** BEGIN DATA SHOWN **
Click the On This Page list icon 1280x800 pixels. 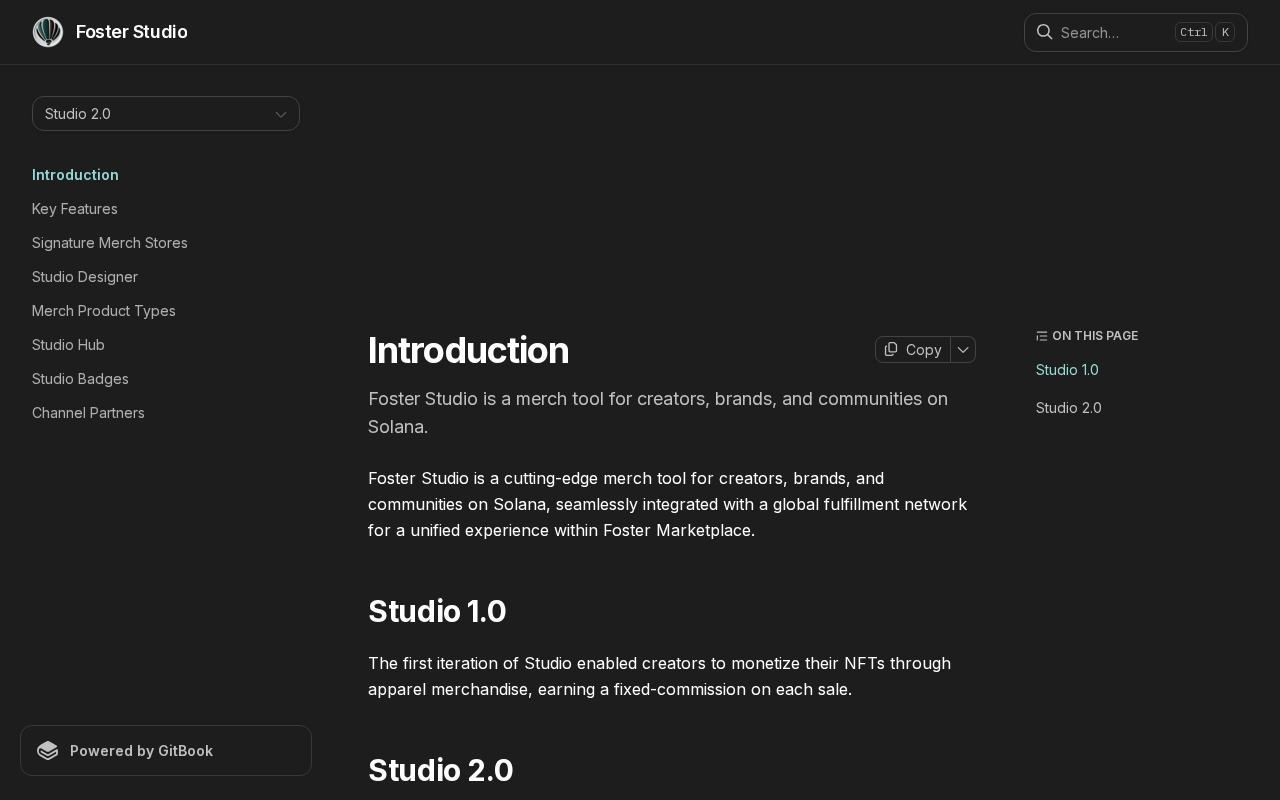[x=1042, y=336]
** END DATA SHOWN **
** BEGIN DATA SHOWN **
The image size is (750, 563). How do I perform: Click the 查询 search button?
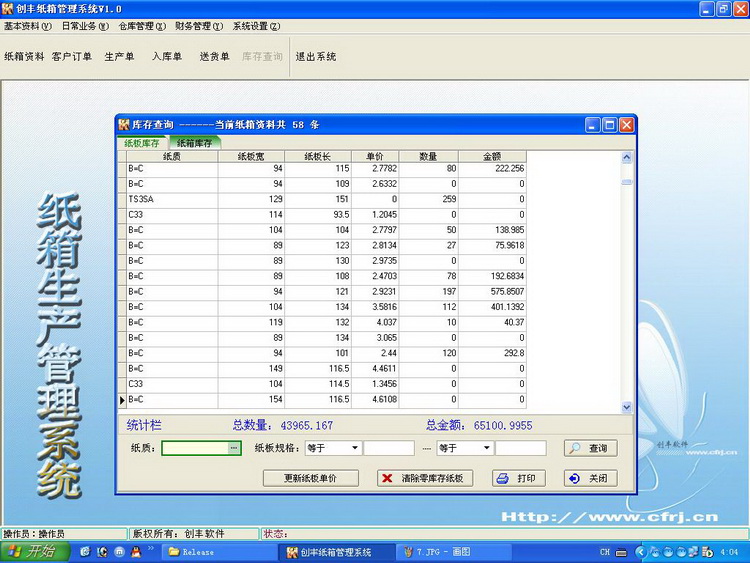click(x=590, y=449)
** END DATA SHOWN **
** BEGIN DATA SHOWN **
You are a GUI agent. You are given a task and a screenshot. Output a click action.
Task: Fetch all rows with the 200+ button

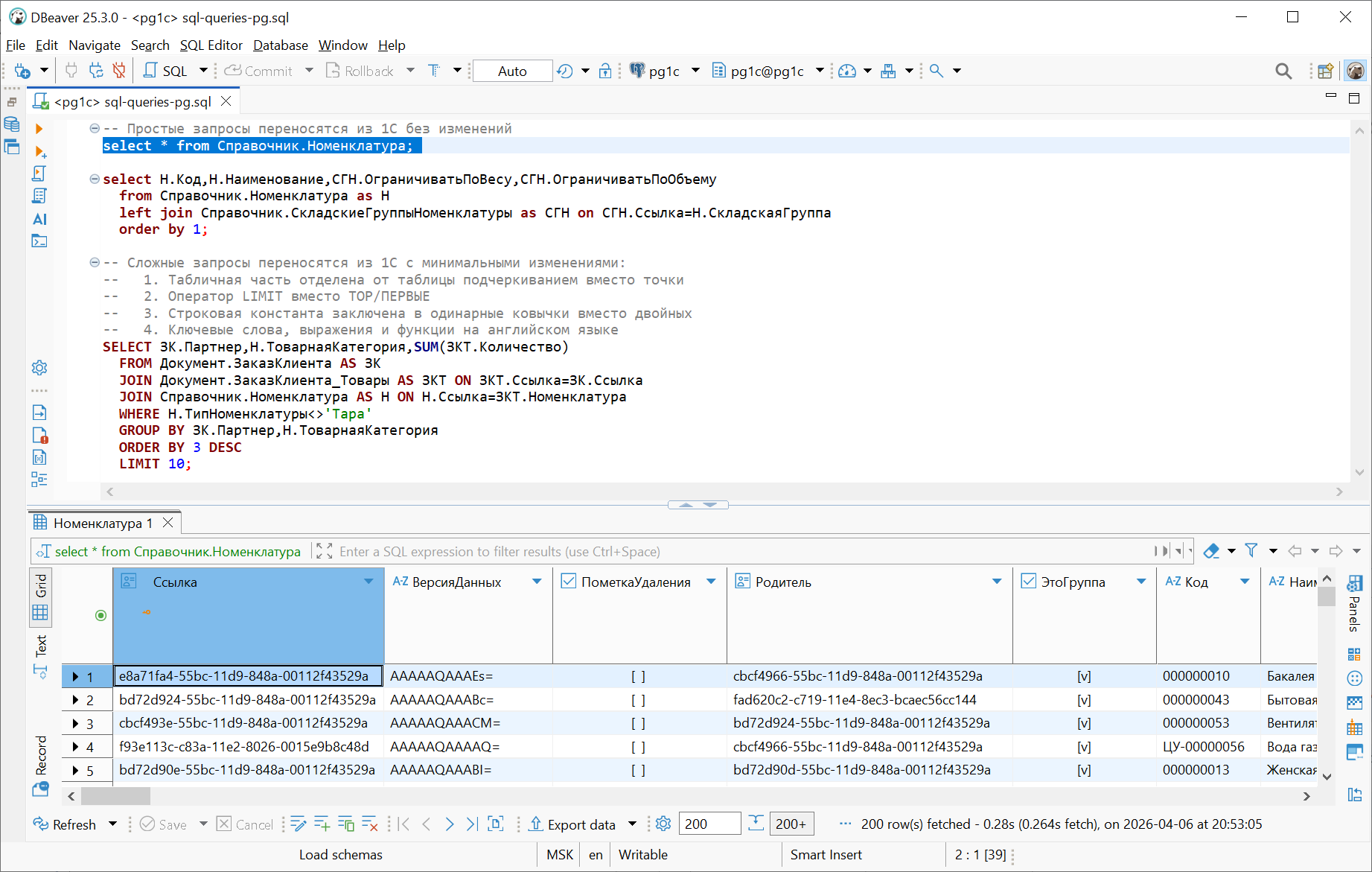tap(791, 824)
** END DATA SHOWN **
▶ INSTRUCTION: Report how many lines of the material above contain the word "button". Give only the number.

▶ FINISHED EXERCISE: 2